# JOBS:
a. Print everything from "2007-10-11 SteveTraylen prod" down to "bug is fixed." from the FTS interventions page, keeping the wording unchanged.
b. Carry on the page listing completed FTS interventions at CERN, beginning after its last line.

# GIVEN TEXT:
— Start —
Show Children Hide Children

Main FTS Pages
FtsRelease22
Install
Configuration
Administration
Procedures
Operations
Development
Previous FTSes
FtsRelease21
FtsRelease21
All FTS Pages
FtsWikiPages
Last Page Update
GavinMcCance
2008-09-15

This page is obsolete, please go to FtsInterventions.

Completed FTS interventions at CERN.

For a list of upcoming or ongoing interventions: FtsTier0ServerInterventions.

Date Actioned By FTS Instance Details
2008-01-28 GavinMcCance prod, tiertwo, pilot Updated to patch 1589.
2007-10-31 SteveTraylen prod, tiertwo, pilot 9 host certificates updated.
2007-10-30 SteveTraylen tiertwo CERN-KI and KI-CERN GUC_TIMEOUT increased to 5200 seconds.
2007-10-30 SteveTraylen prod, tiertwo Update of services.xml file. 439-454 srms
2007-10-30 SteveTraylen tiertwo Addition of CERN-KI, and CERN-SINP and their inverses.
2007-10-11 SteveTraylen prod remove httpg://cmssrm.fnal.gov:8443/srm/managerv2 from services.xml. There is a bug, this must be maintained by hand until bug is fixed.
— End —
# INFORMATION SHOWN:
— Start —
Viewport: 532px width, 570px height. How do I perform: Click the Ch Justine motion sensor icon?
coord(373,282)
— End —
# ANSWERS PROVIDED:
a.
2007-10-11 SteveTraylen prod remove httpg://cmssrm.fnal.gov:8443/srm/managerv2 from services.xml. There is a bug, this must be maintained by hand until bug is fixed.

b.
2007-10-10 SteveTraylen prod, tiertwo, pilot (FTA_TYPEDEFAULT_SRMCOPY_GUC_MAXTRANSFERS, FTA_TYPEDEFAULT_URLCOPY_GUC_MAXTRANSFERS) increased form (40,100) to (300,300). Should help CERN-FNAL
2007-10-08 SteveTraylen tiertwo Addition of CERN-JINR, CERN-PROTOVINO and opposites to tiertwo
2007-09-17 SteveTraylen tiertwo and prod FtsTier0ServerInterventionPlanPatch1232 completed

Redistribution of Prod FTS Agents

Objective:
  • prod-fts-ws.cern.ch transfer agents are overloaded.
  • Will migrate CERN-BNL, CERN-IN2P3, BNL-CERN, SARA-CERN, CERN-RAL, PIC-CERN, CERN-TRIUMF, CERN-ASCC from fts110 and fts111 to fts112

Service: CERN Production FTS export service - prod-fts-ws.cern.ch
StartDate: 08:00 UTC (10:00 CEST), July 20th 2007
Duration: one hour
Impact: Service Dedgregation

From 10:00 CEST Friday July the 20th the following FTS channels will 
be paused while they are transfered to new hardware. During this 
time the FTS will continue to accept new jobsand will queue them
for execution after the migration.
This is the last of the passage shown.